For six days in March, Tienlon Ho was locked out of her Google account.
"I couldn’t finish my work or my taxes, because my notes and expenses were stored in Google Drive," the San Francisco-based writer detailed in a blog post explaining the labyrinth she had to navigate to regain access. "And I didn’t know what else I should work on because my Google Calendar had disappeared. I couldn’t publicly gripe about what I was going through, because my Blogger no longer existed. My Picasa albums were gone."
She was, in her words, "dumped by Google." She had unknowingly violated Drive's terms of service because she had uploaded a spreadsheet -- per a client's request -- that included passwords for the company's point-of-sale and Twitter accounts.
Ho didn't violate Google's policies by uploading explicit images or copyrighted material. She did something that many of us do in the age of online collaboration -- shared information meant for some people, but not for everyone. Google, after all, advertises Drive as a "safe place" where you "share files with exactly who you want."
Her blog post about her ordeal went viral and quickly became the most visited post in the history of the science blog The Last Word On Nothing, where she published it earlier this week.
"Dumped! By Google" resonated with people because it touches on an anxiety that is increasingly shared: The cloud is enticing because it's so convenient and easy to use, but deep down, many feel that it may not actually be that secure or reliable.
We want to embrace the convenience of the cloud because it's been sold to us as a tool that makes our lives easier: It allows us to go wherever we want -- the office, the library, a cafe, home -- and know that our information is going to be there.
At the same time, we're constantly hearing about how often hackers breach the security of multinational corporations that spend large amounts of money to protect our -- and their -- data; Apple, American Express and JPMorgan Chase are just a few of the recent victims of hacking.
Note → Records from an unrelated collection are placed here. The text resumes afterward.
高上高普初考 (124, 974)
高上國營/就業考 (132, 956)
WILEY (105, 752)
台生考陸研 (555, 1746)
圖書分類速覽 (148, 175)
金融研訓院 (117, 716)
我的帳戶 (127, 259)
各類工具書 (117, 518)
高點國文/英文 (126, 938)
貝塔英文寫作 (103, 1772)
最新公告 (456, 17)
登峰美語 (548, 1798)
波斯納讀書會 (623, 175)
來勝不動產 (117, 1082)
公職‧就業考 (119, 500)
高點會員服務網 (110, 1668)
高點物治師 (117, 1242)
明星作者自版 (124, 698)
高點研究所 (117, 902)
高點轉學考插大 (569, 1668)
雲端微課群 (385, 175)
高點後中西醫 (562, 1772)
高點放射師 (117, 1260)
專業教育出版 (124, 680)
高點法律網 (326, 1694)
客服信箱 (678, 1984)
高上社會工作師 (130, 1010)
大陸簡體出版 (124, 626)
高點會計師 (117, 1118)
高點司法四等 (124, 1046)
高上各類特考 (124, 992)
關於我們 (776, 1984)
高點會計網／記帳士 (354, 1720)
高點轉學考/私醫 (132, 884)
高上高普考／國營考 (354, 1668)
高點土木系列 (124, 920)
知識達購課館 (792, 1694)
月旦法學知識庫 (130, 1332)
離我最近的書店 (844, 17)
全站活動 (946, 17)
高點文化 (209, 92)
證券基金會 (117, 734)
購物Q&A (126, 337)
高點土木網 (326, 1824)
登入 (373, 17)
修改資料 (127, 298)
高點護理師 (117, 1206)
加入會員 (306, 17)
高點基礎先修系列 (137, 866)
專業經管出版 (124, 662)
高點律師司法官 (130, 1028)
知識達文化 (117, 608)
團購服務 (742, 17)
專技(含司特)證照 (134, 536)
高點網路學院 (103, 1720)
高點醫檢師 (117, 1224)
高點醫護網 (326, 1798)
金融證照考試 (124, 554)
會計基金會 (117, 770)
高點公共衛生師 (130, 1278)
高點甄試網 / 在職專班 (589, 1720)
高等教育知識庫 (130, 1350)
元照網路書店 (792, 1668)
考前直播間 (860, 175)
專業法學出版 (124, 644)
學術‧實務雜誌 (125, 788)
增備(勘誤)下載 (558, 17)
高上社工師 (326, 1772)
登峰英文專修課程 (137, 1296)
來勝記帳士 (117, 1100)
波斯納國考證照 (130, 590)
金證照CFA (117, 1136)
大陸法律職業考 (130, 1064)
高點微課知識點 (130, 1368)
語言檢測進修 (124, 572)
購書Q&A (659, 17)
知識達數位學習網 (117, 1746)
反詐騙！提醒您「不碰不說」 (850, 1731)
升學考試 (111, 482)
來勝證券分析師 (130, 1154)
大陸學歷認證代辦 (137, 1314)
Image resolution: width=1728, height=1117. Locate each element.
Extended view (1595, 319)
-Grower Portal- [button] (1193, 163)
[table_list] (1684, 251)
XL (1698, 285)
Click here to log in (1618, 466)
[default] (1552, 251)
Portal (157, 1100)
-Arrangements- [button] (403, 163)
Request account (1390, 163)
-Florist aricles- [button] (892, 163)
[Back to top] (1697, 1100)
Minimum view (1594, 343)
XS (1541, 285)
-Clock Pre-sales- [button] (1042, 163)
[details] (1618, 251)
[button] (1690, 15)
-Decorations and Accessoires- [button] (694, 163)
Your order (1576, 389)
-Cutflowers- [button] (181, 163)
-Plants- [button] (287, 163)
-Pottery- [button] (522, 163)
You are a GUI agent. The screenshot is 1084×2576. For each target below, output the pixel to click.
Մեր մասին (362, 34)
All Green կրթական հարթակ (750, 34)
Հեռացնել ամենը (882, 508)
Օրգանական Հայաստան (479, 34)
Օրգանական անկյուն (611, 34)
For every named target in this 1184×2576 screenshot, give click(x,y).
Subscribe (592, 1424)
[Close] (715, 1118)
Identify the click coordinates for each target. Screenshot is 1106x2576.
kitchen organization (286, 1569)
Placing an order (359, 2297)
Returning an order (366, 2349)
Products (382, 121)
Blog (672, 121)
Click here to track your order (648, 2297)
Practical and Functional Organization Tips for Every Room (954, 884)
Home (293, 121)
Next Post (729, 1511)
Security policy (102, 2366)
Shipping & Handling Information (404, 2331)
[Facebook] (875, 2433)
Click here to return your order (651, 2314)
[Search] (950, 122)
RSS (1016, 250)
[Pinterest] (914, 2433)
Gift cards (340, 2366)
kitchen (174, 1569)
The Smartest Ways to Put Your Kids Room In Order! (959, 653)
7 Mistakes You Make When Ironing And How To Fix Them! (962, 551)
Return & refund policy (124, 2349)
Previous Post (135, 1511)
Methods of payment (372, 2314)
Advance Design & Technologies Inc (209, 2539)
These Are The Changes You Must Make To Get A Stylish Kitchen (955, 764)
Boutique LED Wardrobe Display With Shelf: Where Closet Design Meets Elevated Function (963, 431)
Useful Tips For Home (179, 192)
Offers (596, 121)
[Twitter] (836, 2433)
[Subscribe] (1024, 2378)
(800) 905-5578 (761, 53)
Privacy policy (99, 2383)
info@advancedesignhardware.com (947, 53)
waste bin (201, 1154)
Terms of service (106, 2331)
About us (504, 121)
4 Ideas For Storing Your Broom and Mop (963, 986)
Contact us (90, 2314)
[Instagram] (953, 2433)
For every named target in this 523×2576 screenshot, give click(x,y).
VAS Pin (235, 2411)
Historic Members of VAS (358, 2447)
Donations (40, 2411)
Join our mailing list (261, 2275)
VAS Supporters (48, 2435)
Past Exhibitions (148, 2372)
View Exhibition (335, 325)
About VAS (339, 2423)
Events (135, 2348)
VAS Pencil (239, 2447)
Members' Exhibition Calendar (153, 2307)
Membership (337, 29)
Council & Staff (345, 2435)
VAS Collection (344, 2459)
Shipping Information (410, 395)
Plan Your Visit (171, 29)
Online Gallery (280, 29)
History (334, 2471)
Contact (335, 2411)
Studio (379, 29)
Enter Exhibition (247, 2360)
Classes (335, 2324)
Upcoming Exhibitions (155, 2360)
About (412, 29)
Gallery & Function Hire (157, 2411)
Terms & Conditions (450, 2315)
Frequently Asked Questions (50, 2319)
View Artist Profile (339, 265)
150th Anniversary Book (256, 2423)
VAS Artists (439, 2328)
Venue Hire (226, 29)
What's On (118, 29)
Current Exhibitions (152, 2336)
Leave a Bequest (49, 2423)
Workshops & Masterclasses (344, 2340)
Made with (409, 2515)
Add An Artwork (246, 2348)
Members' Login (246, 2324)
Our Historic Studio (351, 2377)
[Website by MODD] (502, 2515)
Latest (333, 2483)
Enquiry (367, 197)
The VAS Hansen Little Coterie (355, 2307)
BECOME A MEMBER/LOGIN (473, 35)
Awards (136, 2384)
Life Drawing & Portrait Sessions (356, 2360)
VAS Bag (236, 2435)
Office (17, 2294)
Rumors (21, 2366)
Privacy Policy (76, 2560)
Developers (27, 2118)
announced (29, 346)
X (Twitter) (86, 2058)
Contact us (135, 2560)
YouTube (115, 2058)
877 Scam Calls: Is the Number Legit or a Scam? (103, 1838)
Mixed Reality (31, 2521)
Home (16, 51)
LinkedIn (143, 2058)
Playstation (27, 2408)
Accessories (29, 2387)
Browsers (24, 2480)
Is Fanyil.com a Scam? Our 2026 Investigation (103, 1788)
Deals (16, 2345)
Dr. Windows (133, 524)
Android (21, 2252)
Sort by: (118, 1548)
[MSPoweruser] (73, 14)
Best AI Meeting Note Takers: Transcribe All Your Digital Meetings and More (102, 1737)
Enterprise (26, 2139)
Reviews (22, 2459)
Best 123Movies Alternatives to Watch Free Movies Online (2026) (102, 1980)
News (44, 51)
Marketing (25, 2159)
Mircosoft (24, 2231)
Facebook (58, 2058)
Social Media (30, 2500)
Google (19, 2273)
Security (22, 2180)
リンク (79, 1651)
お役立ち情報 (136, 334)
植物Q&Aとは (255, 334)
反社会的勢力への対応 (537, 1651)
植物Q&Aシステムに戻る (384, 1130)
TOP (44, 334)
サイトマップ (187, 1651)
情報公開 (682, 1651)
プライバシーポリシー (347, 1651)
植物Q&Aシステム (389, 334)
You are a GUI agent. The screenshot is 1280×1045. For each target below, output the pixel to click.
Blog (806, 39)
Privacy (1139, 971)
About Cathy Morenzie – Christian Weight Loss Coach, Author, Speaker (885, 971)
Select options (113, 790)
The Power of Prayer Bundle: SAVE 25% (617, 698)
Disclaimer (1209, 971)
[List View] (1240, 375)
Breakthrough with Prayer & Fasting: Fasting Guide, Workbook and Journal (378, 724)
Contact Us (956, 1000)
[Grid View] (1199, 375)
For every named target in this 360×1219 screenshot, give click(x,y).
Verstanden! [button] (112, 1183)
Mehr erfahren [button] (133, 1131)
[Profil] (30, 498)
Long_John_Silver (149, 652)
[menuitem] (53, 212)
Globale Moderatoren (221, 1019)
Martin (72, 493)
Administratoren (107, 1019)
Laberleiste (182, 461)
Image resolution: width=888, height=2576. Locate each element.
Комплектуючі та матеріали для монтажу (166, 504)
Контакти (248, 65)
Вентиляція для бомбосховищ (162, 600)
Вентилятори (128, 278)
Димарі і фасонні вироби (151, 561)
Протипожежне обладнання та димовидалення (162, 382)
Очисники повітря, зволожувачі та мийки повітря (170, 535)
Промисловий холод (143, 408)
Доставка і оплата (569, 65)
Experts will tell you never to store sensitive and important information like Social Security numbers and bank information in the cloud, and that tools like Google Drive are best for backup, not as a primary location to store crucial documents. But using cloud storage services as directed requires great discipline and isn't very practical for many people, since it requires separating files with sensitive information from files without.
And isn't that what online backup and cloud storage is for? To effortlessly back up the entirety of your computer, tax documents and all? To share sensitive information, like passwords, with others who need it? To have one central location to store and work on your honors thesis?
Kelli Coleman, a Ph.D. student at the University of California, Santa Barbara, uses Google Docs, a popular app in Google Drive, to write her dissertation. She travels frequently and can access her notes from her phone, iPad and laptop, as long as she has an Internet connection. To back up what's on Drive, she emails copies to herself through Gmail. But the threat of losing everything is a source of constant anxiety for her.
"I've now placed so much faith into these things," Coleman said, gesturing to her iPad while sitting in a Starbucks in downtown Manhattan. "If Gmail dies, I die."
Coleman is not alone. A growing number of people are using cloud-based solutions like Google Drive, DropBox and Skydrive because of the convenience the applications promise. A study last year by technology research firm Gartner predicted that by 2016, a third of users' digital content will be stored in the cloud.
But security experts say to remain cautious.
"Don't store your only copy on the cloud," warned Charles Tendell, a Denver-based cybersecurity consultant. "Don't rely on the cloud providers, because you're at the mercy of their servers."
Google Drive went down for some users as recently as last week, one of several "service disruptions" that have occurred. And Skydrive, the cloud storage product from Microsoft, experienced an outage in March. For anecdotal evidence on how many people rely on the cloud, look no further than Twitter, which goes into a frenzy anytime a popular service goes down.
Andrew Dailey, the managing director of the firm MGI Research, predicts that as consumers learn more about storing data in the cloud, they will develop habits that mimic how people treat important paper documents -- some are stored at home, some are stored at the office, and some are stored in a safety deposit box at a bank.
"People are going to have gradations," he said, adding that they'll choose what to store for free on Google Drive and what they'll keep on their own computer, out of the cloud.
Ho, for her part, has already changed her habits, calling the cloud her "standby, not [her] steady."
"I’ve swapped convenience for control," she writes. "I back up my email and what I care about most on physical hard drives."
The tension between how people should act and how they actually do act in the cloud is only going to get more intense. Dailey said that there are at least three dozen cloud storage-focused startups -- not including established players like DropBox and Box -- that have raised between one million and 30 million dollars.
Clarification: This story has been updated to reflect that Tienlon Ho's post on The Last Word On Nothing got more traffic than any other post in the history of the blog, but was not responsible for overwhelming the blog's servers.